■ **TRY IT**:
In the entries below, find the line with "Click the 8 December 2020 timestamp" and the line with "Viewport: 868px width, 390px", then retype both and everything between them exactly. Do not copy the pictures.

■ **INPUT DATA**:
-- Opening Marker --
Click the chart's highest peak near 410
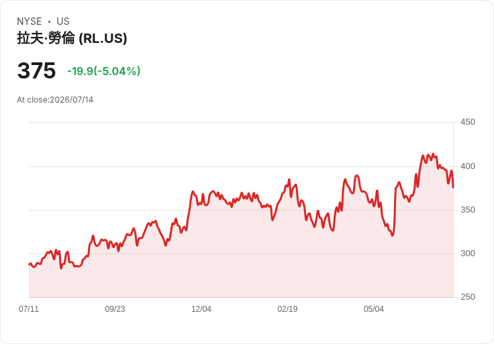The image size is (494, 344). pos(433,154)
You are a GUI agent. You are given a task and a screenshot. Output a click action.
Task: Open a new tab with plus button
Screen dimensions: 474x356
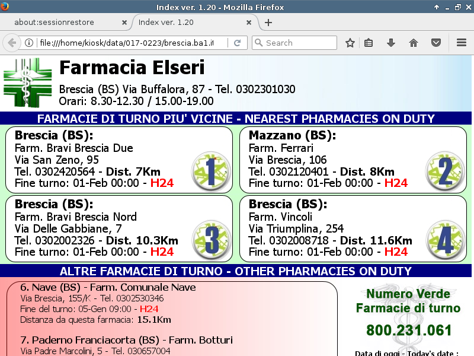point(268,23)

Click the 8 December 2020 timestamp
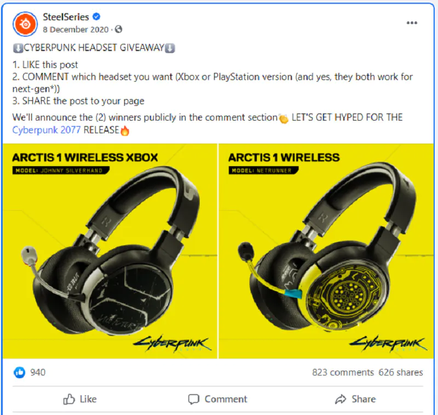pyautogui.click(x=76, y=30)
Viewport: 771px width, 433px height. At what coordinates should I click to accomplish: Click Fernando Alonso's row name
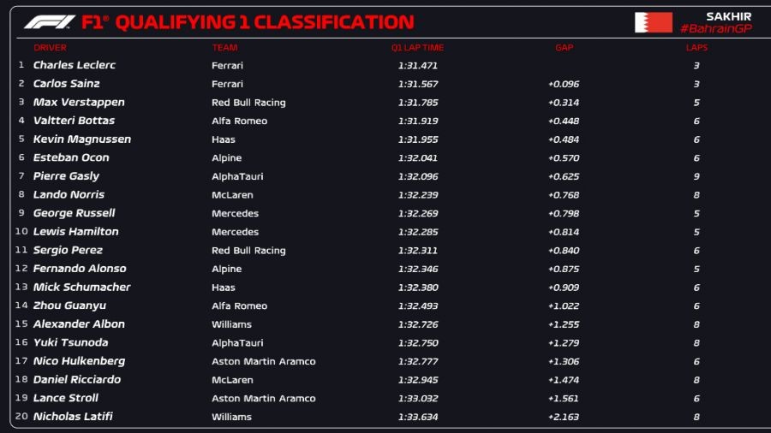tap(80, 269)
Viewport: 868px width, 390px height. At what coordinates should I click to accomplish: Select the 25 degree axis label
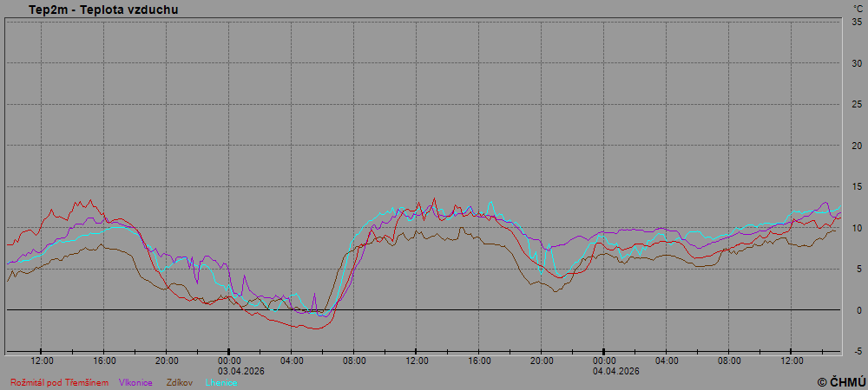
-- Closing Marker --
-- Opening Marker --
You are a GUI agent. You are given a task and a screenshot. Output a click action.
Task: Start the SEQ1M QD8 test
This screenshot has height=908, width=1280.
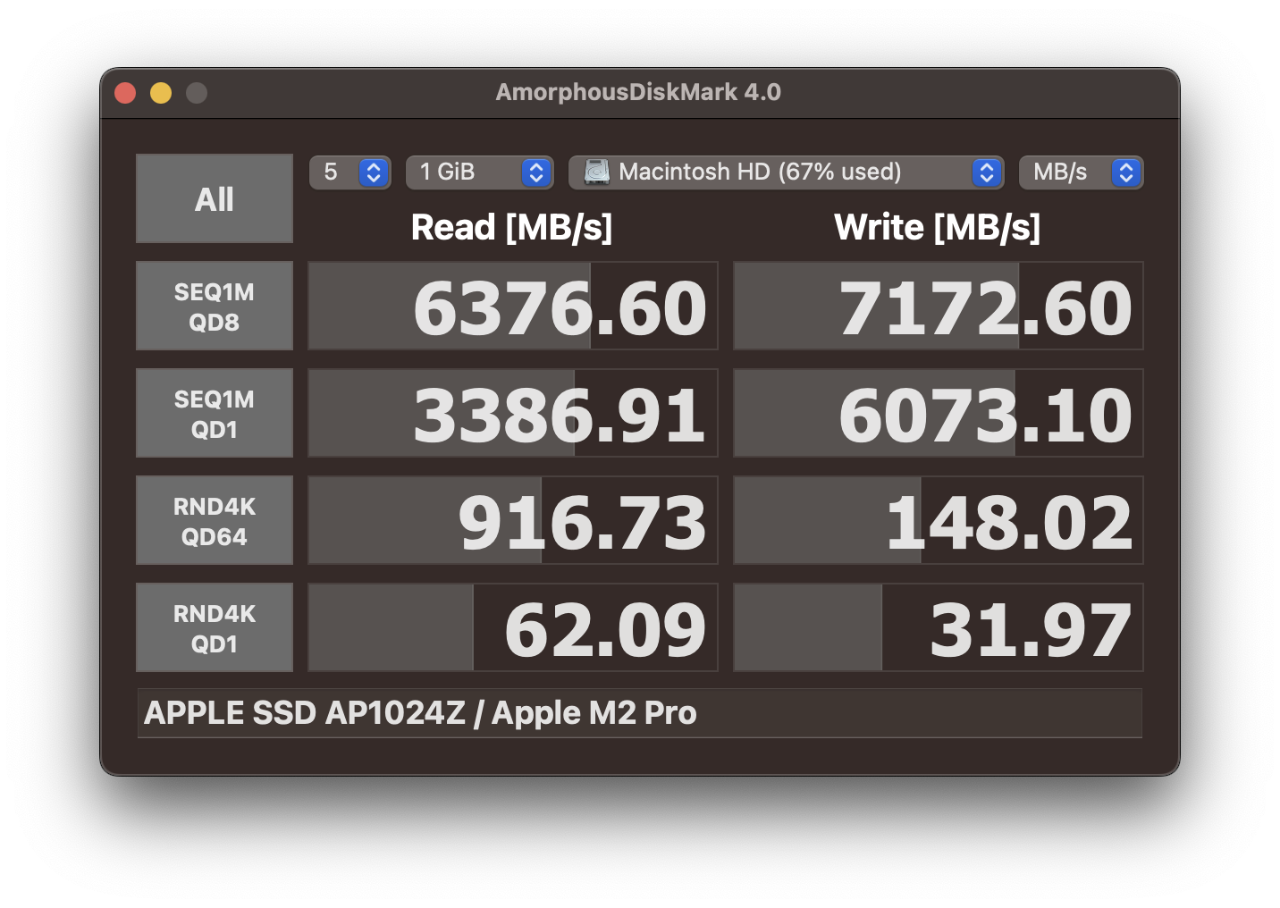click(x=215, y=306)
-- Closing Marker --
■ **TASK RESPONSE**:
Click the 8 December 2020 timestamp
pyautogui.click(x=76, y=30)
Viewport: 771px width, 433px height. At what coordinates should I click to accomplish: Click Fernando Alonso's row name
tap(80, 269)
Viewport: 868px width, 390px height. At what coordinates should I click to accomplish: Select the 25 degree axis label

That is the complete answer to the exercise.